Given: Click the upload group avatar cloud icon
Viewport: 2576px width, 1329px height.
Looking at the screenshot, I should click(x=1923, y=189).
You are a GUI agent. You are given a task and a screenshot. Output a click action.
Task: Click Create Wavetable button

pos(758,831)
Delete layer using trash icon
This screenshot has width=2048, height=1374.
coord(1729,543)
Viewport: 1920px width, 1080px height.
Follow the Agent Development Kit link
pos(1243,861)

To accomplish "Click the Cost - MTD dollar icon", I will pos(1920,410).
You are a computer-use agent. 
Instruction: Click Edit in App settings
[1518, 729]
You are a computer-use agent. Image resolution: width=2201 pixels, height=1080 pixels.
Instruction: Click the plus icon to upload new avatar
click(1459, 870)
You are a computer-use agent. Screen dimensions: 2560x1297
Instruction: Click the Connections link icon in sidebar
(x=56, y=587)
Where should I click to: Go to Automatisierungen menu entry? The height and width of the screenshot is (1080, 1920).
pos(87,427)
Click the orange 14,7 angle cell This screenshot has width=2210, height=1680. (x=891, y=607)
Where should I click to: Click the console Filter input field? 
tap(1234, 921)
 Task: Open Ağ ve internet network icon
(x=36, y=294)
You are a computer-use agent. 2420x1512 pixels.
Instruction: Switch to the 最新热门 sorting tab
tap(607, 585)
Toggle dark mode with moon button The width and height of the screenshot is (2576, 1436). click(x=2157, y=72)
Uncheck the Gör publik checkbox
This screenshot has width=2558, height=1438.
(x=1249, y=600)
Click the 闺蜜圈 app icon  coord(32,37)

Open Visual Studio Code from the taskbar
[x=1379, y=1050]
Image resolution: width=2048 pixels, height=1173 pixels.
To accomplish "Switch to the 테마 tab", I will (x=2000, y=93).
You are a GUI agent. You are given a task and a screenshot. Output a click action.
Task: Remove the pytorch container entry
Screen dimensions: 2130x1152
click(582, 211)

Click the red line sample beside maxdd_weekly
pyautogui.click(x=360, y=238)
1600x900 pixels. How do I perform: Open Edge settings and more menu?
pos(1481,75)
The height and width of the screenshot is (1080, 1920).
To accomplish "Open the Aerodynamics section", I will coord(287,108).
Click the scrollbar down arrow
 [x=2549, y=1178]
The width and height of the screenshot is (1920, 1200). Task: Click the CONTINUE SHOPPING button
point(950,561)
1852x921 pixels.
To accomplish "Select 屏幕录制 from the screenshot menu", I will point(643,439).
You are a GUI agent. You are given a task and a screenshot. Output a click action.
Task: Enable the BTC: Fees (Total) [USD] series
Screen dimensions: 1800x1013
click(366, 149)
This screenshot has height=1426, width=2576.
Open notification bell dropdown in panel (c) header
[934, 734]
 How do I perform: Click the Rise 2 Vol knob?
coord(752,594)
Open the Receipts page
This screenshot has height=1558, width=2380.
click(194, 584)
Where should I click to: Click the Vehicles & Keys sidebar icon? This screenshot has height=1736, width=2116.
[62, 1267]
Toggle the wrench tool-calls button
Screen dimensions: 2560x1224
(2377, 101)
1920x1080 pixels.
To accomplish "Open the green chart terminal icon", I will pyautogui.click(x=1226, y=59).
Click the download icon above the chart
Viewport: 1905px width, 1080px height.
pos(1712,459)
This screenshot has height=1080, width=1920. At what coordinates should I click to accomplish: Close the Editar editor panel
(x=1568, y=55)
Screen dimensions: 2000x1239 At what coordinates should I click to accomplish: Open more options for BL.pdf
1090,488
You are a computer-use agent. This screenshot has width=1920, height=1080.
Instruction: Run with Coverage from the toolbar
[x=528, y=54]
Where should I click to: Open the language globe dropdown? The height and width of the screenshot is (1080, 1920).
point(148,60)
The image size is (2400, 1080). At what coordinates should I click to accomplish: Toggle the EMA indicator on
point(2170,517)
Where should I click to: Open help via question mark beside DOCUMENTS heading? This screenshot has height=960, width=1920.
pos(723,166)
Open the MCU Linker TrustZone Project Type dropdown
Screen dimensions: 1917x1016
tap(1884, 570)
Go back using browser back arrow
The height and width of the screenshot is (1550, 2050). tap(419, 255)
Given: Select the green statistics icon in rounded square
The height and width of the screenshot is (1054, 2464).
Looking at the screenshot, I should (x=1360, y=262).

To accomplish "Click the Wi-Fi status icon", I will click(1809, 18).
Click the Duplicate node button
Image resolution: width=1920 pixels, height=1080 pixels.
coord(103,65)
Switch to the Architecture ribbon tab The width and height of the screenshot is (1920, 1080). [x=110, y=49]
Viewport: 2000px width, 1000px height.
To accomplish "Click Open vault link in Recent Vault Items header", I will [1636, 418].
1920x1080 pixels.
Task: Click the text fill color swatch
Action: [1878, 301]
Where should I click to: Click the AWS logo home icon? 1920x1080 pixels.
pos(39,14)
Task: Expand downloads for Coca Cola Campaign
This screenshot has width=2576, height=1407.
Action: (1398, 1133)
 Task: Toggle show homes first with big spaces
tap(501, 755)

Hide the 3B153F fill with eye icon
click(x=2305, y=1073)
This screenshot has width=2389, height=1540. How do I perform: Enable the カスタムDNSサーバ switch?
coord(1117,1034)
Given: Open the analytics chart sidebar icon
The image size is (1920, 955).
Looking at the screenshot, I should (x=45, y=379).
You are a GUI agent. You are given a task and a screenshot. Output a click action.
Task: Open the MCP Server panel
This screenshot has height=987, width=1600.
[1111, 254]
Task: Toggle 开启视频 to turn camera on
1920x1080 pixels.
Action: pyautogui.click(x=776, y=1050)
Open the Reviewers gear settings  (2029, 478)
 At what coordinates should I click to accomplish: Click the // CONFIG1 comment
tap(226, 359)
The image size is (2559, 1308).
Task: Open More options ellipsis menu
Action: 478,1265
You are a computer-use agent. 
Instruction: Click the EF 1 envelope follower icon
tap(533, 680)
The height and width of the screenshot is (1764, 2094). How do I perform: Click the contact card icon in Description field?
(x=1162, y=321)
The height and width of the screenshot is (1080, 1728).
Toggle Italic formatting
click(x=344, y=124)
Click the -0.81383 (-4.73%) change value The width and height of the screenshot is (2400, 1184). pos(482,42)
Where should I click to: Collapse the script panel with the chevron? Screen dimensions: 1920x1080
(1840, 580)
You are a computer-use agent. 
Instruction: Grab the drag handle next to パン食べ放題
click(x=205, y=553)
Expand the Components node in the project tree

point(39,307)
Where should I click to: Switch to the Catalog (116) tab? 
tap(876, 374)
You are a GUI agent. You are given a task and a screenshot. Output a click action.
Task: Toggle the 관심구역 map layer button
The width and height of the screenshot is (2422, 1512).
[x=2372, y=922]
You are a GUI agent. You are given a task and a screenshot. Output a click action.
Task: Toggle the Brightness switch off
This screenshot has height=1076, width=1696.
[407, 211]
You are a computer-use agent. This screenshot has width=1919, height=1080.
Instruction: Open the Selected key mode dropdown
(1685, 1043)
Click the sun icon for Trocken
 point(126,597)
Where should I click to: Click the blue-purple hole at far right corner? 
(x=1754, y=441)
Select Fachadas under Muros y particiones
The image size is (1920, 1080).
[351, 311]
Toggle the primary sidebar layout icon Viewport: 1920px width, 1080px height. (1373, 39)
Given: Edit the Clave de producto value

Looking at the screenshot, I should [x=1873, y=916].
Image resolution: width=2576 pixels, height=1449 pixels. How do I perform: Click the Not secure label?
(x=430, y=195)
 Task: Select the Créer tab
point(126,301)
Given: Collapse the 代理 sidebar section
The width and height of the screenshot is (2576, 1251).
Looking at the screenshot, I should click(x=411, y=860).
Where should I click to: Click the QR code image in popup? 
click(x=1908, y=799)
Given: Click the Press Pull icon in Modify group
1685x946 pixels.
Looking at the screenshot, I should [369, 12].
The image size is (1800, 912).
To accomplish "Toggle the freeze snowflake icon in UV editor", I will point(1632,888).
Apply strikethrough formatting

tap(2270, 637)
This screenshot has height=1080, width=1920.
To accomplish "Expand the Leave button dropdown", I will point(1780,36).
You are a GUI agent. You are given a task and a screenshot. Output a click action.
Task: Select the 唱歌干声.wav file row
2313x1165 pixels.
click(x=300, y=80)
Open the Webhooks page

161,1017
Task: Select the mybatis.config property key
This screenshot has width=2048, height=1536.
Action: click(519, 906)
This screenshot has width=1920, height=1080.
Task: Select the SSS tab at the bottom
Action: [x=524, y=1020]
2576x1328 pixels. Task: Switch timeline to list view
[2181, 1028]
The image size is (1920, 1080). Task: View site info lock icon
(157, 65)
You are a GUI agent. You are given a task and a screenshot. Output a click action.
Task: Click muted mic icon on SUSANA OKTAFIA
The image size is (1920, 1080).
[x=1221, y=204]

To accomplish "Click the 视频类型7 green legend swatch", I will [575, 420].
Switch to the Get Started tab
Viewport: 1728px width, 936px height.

□ □ □ □

■ YOUR OBJECTIVE
Using the records above, restate word for word the lines from the one with "This screenshot has height=987, width=1600." through the one with "Select Fachadas under Muros y particiones", both included.

■ EXERCISE OUTPUT
This screenshot has height=987, width=1600.
[1111, 254]
Task: Toggle 开启视频 to turn camera on
1920x1080 pixels.
Action: pyautogui.click(x=776, y=1050)
Open the Reviewers gear settings  (2029, 478)
 At what coordinates should I click to accomplish: Click the // CONFIG1 comment
tap(226, 359)
The image size is (2559, 1308).
Task: Open More options ellipsis menu
Action: 478,1265
You are a computer-use agent. 
Instruction: Click the EF 1 envelope follower icon
tap(533, 680)
The height and width of the screenshot is (1764, 2094). How do I perform: Click the contact card icon in Description field?
(x=1162, y=321)
The height and width of the screenshot is (1080, 1728).
Toggle Italic formatting
click(x=344, y=124)
Click the -0.81383 (-4.73%) change value The width and height of the screenshot is (2400, 1184). pos(482,42)
Where should I click to: Collapse the script panel with the chevron? Screen dimensions: 1920x1080
(1840, 580)
You are a computer-use agent. 
Instruction: Grab the drag handle next to パン食べ放題
click(x=205, y=553)
Expand the Components node in the project tree

point(39,307)
Where should I click to: Switch to the Catalog (116) tab? 
tap(876, 374)
You are a GUI agent. You are given a task and a screenshot. Output a click action.
Task: Toggle the 관심구역 map layer button
The width and height of the screenshot is (2422, 1512).
[x=2372, y=922]
You are a GUI agent. You are given a task and a screenshot. Output a click action.
Task: Toggle the Brightness switch off
This screenshot has height=1076, width=1696.
[407, 211]
You are a computer-use agent. This screenshot has width=1919, height=1080.
Instruction: Open the Selected key mode dropdown
(1685, 1043)
Click the sun icon for Trocken
 point(126,597)
Where should I click to: Click the blue-purple hole at far right corner? 
(x=1754, y=441)
Select Fachadas under Muros y particiones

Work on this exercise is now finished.